La intérprete abandonó a mediados del año pasado las representaciones de la exitosa "Más respeto que soy tu madre 2", la puesta dirigida y protagonizada por Antonio Gasalla, con quien ya había trabajado en espectáculos de café concert, por algunas tensiones que se generaron con el capocómico.

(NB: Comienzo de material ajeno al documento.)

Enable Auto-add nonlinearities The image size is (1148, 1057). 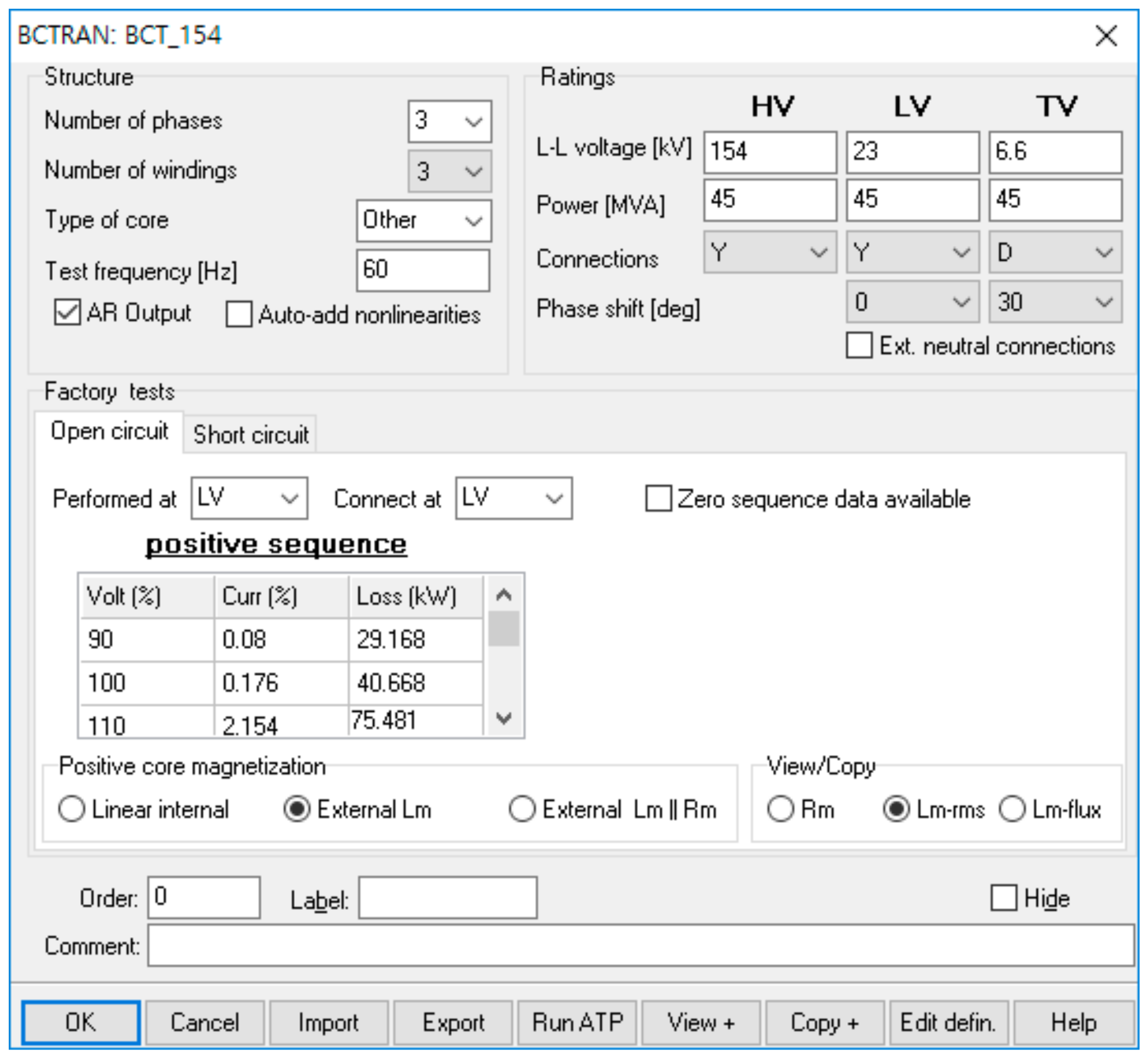point(238,315)
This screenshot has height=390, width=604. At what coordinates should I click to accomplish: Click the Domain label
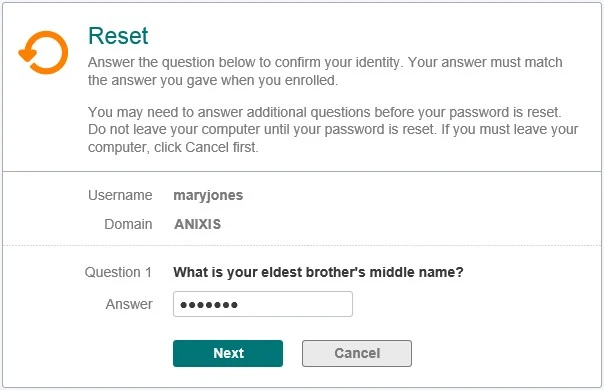pos(128,224)
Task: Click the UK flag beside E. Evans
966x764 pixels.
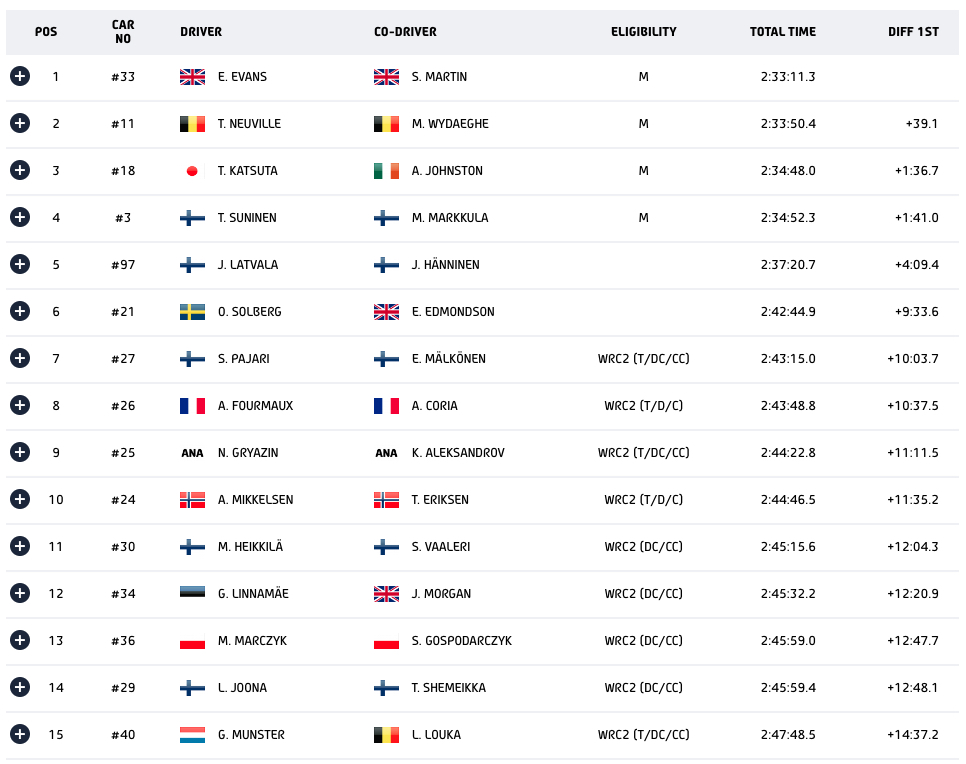Action: tap(192, 76)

"Los seis meses fueron suficientes, no me sentía cómoda, no era digno que todo el tiempo las cosas cambiaran en escena, no estoy acostumbrada a eso, si bien es cierto que ya conocía laboralmente a Antonio, antes no me había sucedido esa incomodidad", afirmó al ser consultada por su súbita partida de la pieza escrita por Hernán Casciari donde los insultos hacia su criatura gritados por su suegra en la ficción abundaban.

"Compartí escenas fuertes con Nazareno (Mottola) y es un ser absolutamente respetuoso, disfruté el tiempo que estuve allí, respeto muchísimo a Gasalla, un grande y lamento si no pudo entender lo que me estaba pasando", concluye.

Victorio D'Alessandro, Matías Mayer e Ignacio Pérez Cortés encarna a los tres hijos de la heroína, junto a Natalia Cocciuffo, Abián Vainsteon y Milagros Almeida en la obra que dura 75 minutos y realiza funciones los miércoles, a las 20; viernes y sábados, a las 22 y jueves y domingos, a las 20.30 en el teatro de avenida Triunvirato 4444.